*** Texto citado ***

Desde este estricto punto de vista, pues, todos los impuestos son confiscatorios y no cabe eximirles de esta característica apelando a las contraprestaciones que conllevan pues, en efecto, el impuesto es aquel tributo caracterizado por la ausencia de contraprestación. Como es obvio, acusar al IRPF de ser confiscatorio por el mero hecho de ser un impuesto no nos llevaría demasiado lejos: de ahí que haya preferido recurrir a un uso coloquial del término para referirme a una sustracción exagerada y desproporcionada de la propiedad de un ciudadano (toda vez que el criterio del Tribunal Constitucional para determinar el “alcance confiscatorio” de un tributo sea absurdamente restrictivo: a saber, salvo que el tipo medio del IRPF fuera igual al 100%, el Tribunal Constitucional no apreciaría confiscatoriedad alguna). Pero, insisto, si somos rigurosos con los términos, es bastante más preciso decir que el IRPF es confiscatorio por ser un impuesto que señalar que el IRPF no es confiscatorio por llevar asociada una contraprestación.
Segundo, en un sentido laxo y coloquial, claro que podemos afirmar que los impuestos conllevan una contraprestación general en forma de servicios proporcionados por el Estado. Éste sería, justamente, el segundo argumento de Carlos Sánchez para defender los gigantescos impuestos españoles: que éstos son necesarios para mantener un orden civilizatorio del que los ricos también se benefician. Mi colega recurre así a la famosa justificación de los tributos pergeñada por el juez del Tribunal Supremos estadounidense, Oliver Wendell Holmes Jr.: “Los impuestos son el precio que hemos de pagar por una sociedad civilizada”. Trasladar a la actualidad la definición de Holmes tiene, sin embargo, dos problemas de los que, para mi sorpresa, no se ha percatado ninguno de quienes habitualmente la citan.

*** Entradas proporcionadas ***

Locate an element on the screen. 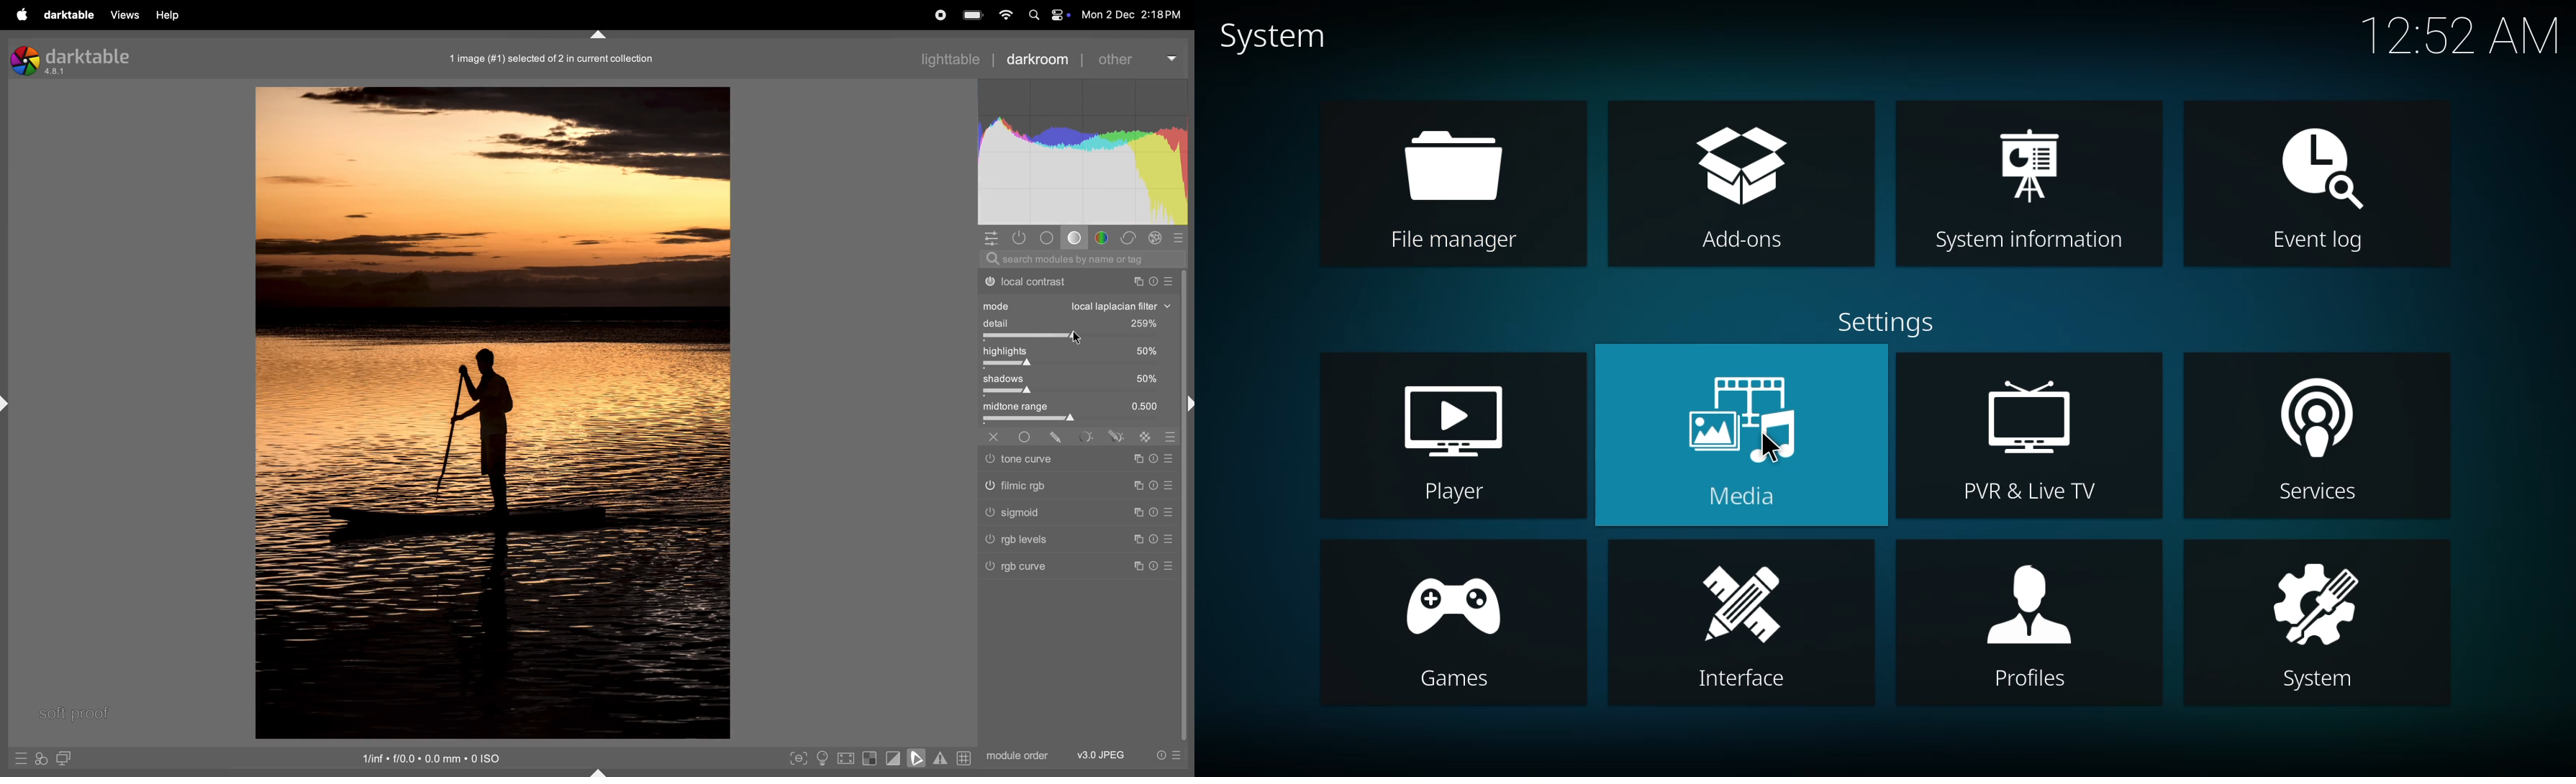 The width and height of the screenshot is (2576, 784). interface is located at coordinates (1743, 603).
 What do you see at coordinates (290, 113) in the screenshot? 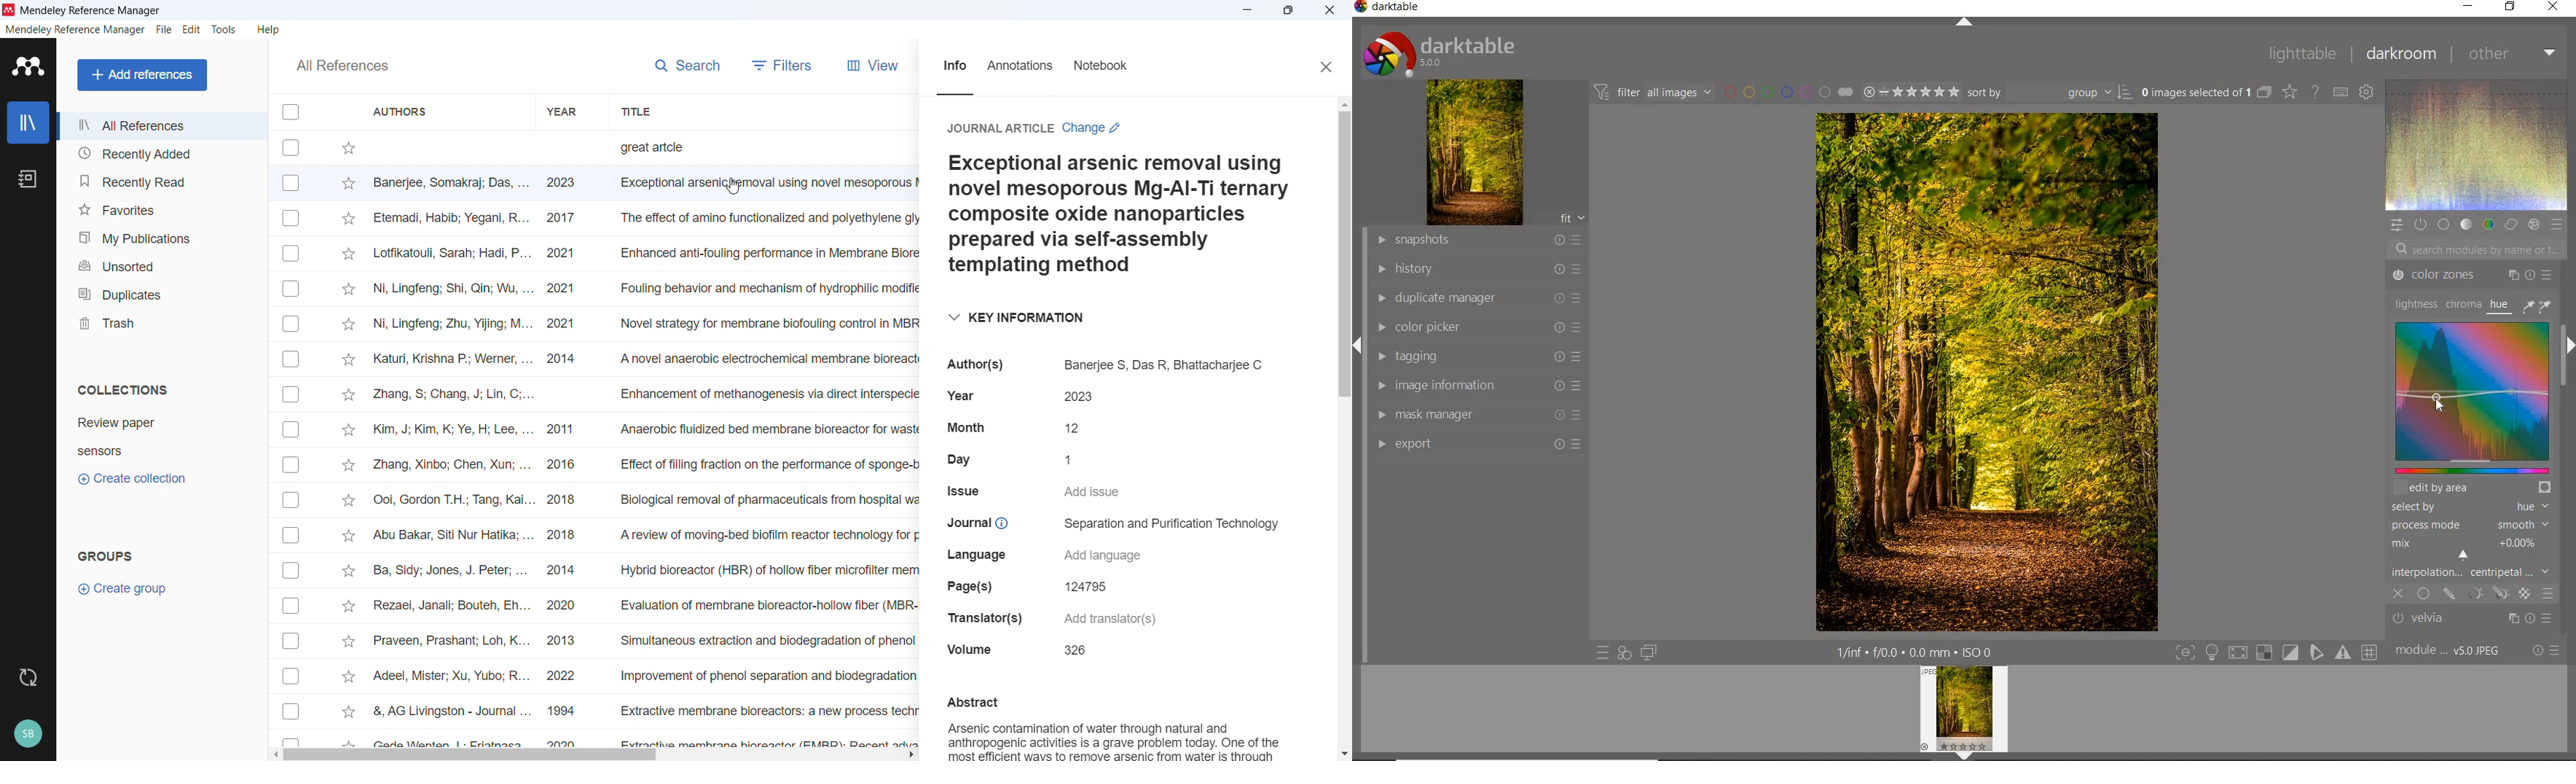
I see `Select all ` at bounding box center [290, 113].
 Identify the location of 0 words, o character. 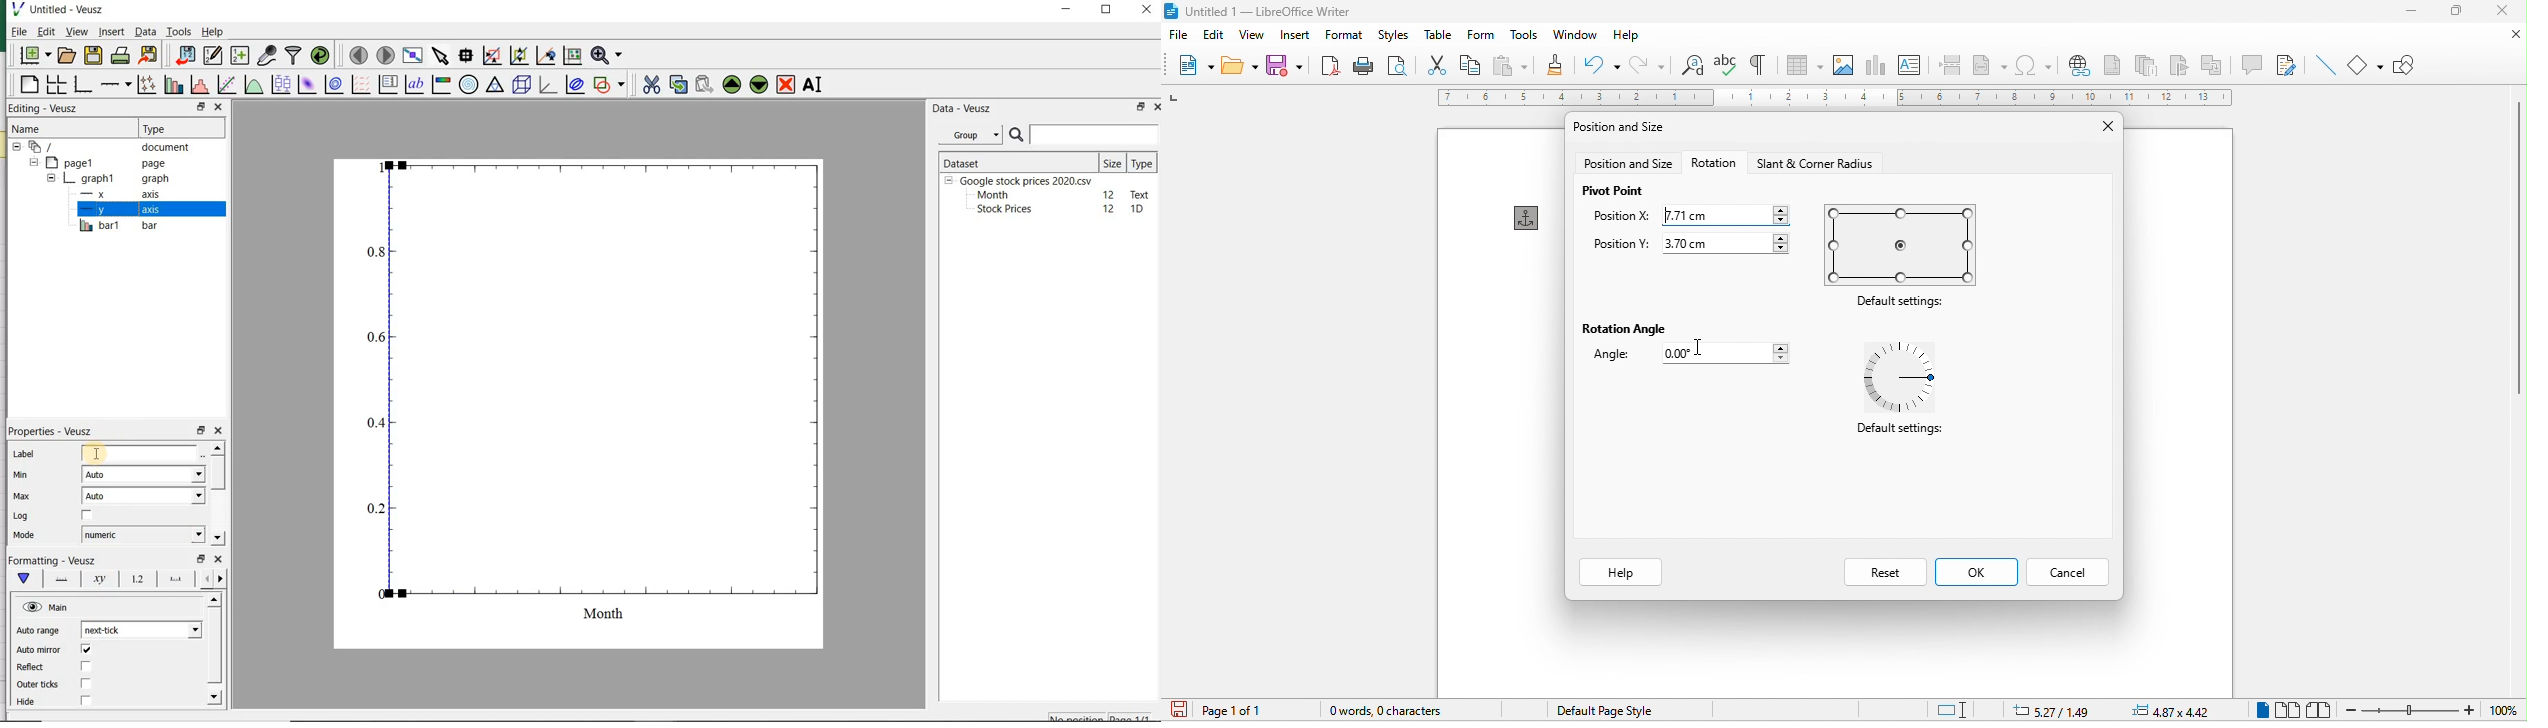
(1407, 711).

***

### Instrucciones de tareas
**A)** Según el texto sobre el IRPF, ¿por qué se recurre a un uso coloquial del término «confiscatorio»? Responde en una a tres oraciones.
**B)** Indica si cada afirmación concuerda con el texto sobre el IRPF. Responde sí o no y cita las palabras del texto que lo deciden.
(i) El impuesto es un tributo caracterizado por la ausencia de contraprestación.
(ii) El Tribunal Constitucional aprecia confiscatoriedad cuando el tipo medio del IRPF supera el 50%.
(iii) La frase sobre los impuestos como precio de una sociedad civilizada se atribuye a Oliver Wendell Holmes Jr.
**C)** Prosigue el texto sobre el IRPF a partir de su última oración.

### Respuestas por tarea
**A)** En sentido estricto, todos los impuestos son confiscatorios, y acusar al IRPF de serlo por el mero hecho de ser un impuesto no llevaría demasiado lejos. Además, el criterio del Tribunal Constitucional es absurdamente restrictivo, pues no apreciaría confiscatoriedad alguna salvo que el tipo medio del IRPF fuera igual al 100%.

**B)**
(i) Sí: «el impuesto es aquel tributo caracterizado por la ausencia de contraprestación».
(ii) No: «salvo que el tipo medio del IRPF fuera igual al 100%, el Tribunal Constitucional no apreciaría confiscatoriedad alguna».
(iii) Sí: «la famosa justificación de los tributos pergeñada por el juez del Tribunal Supremos estadounidense, Oliver Wendell Holmes Jr.».

**C)**
En primer lugar, podría ser verdad que los impuestos constituyeran el precio de la civilización pero, ¿acaso los actuales niveles impositivos no podrían ser, también, un precio demasiado alto para el objetivo que nos prometen? Nótese que cuando Oliver Wendell Holmes Jr. acuñó esta célebre definición, en 1904, la presión fiscal de Estados Unidos apenas ascendía al 7,2% del PIB y ni siquiera existía IRPF. E incluso cuando Holmes reiteró esa misma frase en 1927, la presión fiscal del país seguía siendo de tan sólo el 11,2% del PIB y el tipo marginal máximo del IRPF se ubicaba en el 25%. ¿Cómo trasponer la definición de Holmes a un mundo en el que la presión fiscal supera el 40% (y en algunos países, el 50%) y el tipo marginal máximo del IRPF quiere colocarse en el 52%?
¿Mantendríamos esta misma definición en caso de que la presión fiscal alcanzara el 80% del PIB e impusiéramos un tipo marginal máximo del 99%? Claramente, aun cuando uno pueda aceptar la definición de Holmes dentro de un cierto contexto, esa definición no puede ser válida con independencia del nivel impositivo al que nos refiramos: podría ser adecuada para bajos niveles de presión tributaria, pero no para unos tan altos como los actuales. Tan es así que resulta muy fácil encontrar alrededor del mundo y a lo largo de la historia sociedades muy civilizadas y prósperas con niveles de presión fiscal muy inferiores a los presentes: toda esa presión fiscal extraordinaria —y estéril para el orden civilizatorio— constituiría un precio monopolístico que nos estaría cobrando el Estado por ser el proveedor único de la infraestructura civilizatoria.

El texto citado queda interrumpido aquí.